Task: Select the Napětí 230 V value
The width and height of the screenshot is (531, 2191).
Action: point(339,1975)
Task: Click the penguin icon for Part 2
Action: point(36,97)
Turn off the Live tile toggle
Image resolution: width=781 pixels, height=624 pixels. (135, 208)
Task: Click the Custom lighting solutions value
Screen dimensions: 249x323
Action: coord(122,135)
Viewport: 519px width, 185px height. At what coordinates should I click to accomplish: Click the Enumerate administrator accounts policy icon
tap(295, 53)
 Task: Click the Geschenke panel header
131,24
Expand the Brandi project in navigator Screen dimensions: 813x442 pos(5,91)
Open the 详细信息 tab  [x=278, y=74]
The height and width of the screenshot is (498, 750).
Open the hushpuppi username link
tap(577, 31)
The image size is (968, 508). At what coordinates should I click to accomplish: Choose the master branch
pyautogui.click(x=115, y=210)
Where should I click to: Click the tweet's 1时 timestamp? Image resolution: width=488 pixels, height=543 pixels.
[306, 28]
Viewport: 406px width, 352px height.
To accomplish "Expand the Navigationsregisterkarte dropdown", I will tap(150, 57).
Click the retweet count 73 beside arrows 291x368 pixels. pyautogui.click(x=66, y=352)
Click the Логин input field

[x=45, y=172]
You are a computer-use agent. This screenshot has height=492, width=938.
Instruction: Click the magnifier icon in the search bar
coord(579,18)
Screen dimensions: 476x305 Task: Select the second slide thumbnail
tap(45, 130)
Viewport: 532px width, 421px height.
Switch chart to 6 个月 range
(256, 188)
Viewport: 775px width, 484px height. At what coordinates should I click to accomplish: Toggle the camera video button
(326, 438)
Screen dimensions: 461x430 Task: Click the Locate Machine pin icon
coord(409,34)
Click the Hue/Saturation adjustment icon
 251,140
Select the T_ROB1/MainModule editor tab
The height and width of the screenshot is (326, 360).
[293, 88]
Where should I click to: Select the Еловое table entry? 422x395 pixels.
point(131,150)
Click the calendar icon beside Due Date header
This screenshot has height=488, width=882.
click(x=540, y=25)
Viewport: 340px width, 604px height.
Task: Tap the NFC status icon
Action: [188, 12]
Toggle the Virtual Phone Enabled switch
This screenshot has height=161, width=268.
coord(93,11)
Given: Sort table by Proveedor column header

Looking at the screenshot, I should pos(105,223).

______

Copy exactly the lines that run from the one containing "Where should I click to: Select" to the last line of the listing, both included, and nothing more.

▸ Exercise response
Where should I click to: Select the Еловое table entry? 422x395 pixels.
point(131,150)
Click the calendar icon beside Due Date header
This screenshot has height=488, width=882.
click(x=540, y=25)
Viewport: 340px width, 604px height.
Task: Tap the NFC status icon
Action: [188, 12]
Toggle the Virtual Phone Enabled switch
This screenshot has height=161, width=268.
coord(93,11)
Given: Sort table by Proveedor column header

Looking at the screenshot, I should pos(105,223).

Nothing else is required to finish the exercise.